Coventry - from The Future History of Robert Heinlein Vol. II
An interesting story, and likely one of the ones that brings Heinlein the ‘libertarian’ label so often. For me, though, I’ve always been doubtful of that label on him.
Anyway, the story is basically a sideshow here. A man, in trouble because he punched someone, enters the voluntary exile in Coventry. He has to leave society and enter a place of exile. In there, instead of a frontier, he finds that local governments have sprung up instead of free homesteaders. The hero (sort of) David MacKinnon, is portrayed as a naive and romantic chump through most of the story.
He does undergo character development as he realizes that his own actions weren’t warranted and he needs to act to protect the society he abandoned. He does so and is redeemed and returns to society.
The most interesting thing I brought out of re-reading Coventry is the history of political and social order presented throughout the future history. The earliest stories portray a stratified, even corporatist American society very similar to the one Heinlein was living through. One where entrenched interests, such as insurance companies and power firms, fight back against change. Then later we see an age of exploration which leads to debt-slavery and semi-feudalism on Venus. Later the prophet shows up to provide a dose of American totalitarianism and then is overthrown and the Covenant replaces reglious fundamentalism with the “Science of social relations, based on the negative basic statements of semantics.” People behave rationally because it’s expected and sets certain predictable guidelines. Simple enough. And, in this story, those who don’t are excluded from society to make or break themselves as they see fit.

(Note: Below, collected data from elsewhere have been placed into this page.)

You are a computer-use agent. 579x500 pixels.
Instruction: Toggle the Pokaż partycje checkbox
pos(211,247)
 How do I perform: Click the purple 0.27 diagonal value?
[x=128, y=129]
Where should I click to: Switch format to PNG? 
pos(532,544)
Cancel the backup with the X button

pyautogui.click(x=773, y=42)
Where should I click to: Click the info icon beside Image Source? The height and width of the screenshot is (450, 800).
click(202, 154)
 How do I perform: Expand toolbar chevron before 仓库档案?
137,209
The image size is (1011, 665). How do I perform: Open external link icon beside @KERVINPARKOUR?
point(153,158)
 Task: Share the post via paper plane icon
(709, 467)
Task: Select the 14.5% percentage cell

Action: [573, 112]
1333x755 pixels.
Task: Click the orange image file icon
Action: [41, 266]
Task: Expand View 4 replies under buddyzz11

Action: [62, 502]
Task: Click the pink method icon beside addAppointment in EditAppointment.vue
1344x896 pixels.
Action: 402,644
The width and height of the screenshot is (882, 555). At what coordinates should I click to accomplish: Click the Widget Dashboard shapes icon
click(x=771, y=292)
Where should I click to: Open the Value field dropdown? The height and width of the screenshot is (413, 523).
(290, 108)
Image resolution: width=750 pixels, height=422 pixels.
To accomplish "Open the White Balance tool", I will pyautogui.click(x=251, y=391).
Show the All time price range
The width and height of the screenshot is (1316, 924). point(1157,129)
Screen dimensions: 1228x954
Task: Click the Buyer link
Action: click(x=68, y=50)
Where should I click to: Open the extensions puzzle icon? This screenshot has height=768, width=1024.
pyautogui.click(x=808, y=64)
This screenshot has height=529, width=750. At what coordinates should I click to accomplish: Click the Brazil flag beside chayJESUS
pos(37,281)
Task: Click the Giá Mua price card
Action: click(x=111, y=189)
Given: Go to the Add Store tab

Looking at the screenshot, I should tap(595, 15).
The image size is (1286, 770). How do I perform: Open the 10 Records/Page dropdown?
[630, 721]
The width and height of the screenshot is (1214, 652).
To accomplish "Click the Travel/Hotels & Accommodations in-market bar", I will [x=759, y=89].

Which doesn’t happen, of course. Given a chance to politic, people will do so, even in Coventry. We also see that the U.S. Army doesn’t believe that the covenant requires them to just allow Coventry to proceed unmonitored and independent but instead maintains a covert intelligence presence to deal with issues. So right off the bat we see that, even though covenant society is idealized, others in positions of power are willing to make independent action outside the covenant a part of their mission. We’ll see more on this in the next story.
Coventry was published in 1940, before the series of 1941 stories where Heinlein was displaying how awesome life in space would be. So he was still hung up (at this point) with the social development of mankind and less on the nuts and bolts of day-to-day living in a futuristic world.
Hmm. This makes me think the story may have been touched up in between the 1939 appearance and its collection in 1953. I need to get into my magazine archives (no small task…)
ETA: NM, of course it was. Sad when I have to look up such things…
No real surprise, was it? I’d think a lot of stories got reworked between magazine and compilation. If nothing else, time marches on would have required it.
AFAIK, Heinlein only touched up a few early stories - the serial changes to “Let There Be Light” for example, and the substantial rewrites of “Methuselah’s Children” and “If This Goes On–”. Few if any stories from the postwar era were changed.
He’s not David Gerrold, who seems compelled to update his works with every printing.